**Action item**
From the entries below, copy out every line with "will" in it.

BEGIN Data provided

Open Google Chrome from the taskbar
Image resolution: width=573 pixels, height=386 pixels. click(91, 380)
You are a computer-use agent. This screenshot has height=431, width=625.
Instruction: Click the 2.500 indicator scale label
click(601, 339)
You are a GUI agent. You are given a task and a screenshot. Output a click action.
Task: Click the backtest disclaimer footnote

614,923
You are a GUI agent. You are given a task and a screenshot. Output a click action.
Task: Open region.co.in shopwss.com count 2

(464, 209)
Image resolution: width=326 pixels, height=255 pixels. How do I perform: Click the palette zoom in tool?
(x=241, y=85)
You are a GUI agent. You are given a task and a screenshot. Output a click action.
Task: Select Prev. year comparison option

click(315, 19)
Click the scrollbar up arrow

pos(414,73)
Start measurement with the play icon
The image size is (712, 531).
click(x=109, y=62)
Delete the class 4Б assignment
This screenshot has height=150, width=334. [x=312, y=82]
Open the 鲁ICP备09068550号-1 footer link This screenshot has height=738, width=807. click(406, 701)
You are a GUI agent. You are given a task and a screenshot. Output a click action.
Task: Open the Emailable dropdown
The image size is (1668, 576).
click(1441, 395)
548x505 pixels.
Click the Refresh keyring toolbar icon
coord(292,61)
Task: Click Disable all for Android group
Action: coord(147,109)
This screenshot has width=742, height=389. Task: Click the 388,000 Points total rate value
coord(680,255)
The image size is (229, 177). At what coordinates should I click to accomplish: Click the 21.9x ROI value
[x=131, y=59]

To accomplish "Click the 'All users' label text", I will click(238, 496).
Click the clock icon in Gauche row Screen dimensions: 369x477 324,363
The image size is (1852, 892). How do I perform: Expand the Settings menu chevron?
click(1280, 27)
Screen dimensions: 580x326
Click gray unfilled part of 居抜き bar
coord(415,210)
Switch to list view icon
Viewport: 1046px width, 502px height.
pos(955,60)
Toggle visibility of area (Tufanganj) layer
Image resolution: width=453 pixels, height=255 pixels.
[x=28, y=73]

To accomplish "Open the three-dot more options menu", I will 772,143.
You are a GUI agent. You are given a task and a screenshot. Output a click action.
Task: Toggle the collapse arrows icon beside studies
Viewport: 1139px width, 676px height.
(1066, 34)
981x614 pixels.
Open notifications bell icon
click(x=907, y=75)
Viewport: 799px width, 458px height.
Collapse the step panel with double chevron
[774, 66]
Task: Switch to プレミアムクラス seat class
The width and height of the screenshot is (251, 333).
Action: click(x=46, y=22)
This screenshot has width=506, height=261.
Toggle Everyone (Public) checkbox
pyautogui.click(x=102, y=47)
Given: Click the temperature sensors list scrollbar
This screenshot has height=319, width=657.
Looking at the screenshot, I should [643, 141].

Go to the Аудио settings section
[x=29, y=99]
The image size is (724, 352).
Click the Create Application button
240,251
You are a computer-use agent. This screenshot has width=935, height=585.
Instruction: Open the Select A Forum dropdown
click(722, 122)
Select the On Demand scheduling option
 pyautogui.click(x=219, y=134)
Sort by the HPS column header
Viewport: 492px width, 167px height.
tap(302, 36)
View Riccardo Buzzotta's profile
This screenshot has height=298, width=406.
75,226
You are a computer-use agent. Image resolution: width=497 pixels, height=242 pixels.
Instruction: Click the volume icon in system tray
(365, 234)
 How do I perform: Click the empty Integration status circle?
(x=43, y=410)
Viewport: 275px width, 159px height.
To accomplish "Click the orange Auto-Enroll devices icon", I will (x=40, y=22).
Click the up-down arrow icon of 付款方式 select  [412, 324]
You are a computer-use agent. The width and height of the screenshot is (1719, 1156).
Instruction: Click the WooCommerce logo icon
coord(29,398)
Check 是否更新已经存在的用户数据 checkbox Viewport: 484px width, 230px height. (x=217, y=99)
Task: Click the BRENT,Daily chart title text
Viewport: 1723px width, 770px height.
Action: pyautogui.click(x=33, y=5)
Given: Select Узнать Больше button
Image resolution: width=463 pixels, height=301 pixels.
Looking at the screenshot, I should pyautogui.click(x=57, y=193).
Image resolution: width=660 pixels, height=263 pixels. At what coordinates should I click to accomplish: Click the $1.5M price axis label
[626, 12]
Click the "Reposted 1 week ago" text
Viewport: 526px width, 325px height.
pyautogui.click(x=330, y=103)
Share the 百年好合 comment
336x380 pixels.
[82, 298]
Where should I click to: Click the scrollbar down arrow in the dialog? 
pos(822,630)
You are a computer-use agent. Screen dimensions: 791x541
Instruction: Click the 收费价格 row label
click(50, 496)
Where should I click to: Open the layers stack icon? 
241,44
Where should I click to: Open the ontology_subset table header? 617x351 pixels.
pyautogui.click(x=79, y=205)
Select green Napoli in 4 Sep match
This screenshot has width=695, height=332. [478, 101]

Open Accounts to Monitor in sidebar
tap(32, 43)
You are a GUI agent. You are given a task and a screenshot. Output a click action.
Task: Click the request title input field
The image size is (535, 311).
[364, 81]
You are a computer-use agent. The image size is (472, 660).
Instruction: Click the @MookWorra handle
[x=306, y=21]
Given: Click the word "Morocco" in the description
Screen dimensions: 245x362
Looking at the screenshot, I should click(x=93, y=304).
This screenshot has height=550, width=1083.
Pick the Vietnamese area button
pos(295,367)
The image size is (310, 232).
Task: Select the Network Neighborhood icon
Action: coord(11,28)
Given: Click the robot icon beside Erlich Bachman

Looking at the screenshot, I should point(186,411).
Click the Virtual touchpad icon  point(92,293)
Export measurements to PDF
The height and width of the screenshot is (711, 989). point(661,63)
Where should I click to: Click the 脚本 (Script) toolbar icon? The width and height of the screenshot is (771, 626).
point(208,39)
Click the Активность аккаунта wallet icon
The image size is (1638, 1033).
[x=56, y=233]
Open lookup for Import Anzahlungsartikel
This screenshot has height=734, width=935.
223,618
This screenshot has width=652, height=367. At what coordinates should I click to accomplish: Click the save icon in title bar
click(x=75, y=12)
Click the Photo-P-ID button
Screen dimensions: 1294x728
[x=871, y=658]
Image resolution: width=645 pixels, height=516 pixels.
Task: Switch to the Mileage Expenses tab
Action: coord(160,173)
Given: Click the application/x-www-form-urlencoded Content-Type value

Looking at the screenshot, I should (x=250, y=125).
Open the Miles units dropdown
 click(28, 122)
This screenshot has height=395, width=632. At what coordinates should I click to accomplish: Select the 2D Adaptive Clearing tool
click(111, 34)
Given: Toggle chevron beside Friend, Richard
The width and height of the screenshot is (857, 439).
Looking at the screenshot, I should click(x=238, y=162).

END Data provided

**Exercise result**
To accomplish "Click the 'All users' label text", I will click(238, 496).
To accomplish "Open the three-dot more options menu", I will 772,143.
To accomplish "Click the orange Auto-Enroll devices icon", I will (x=40, y=22).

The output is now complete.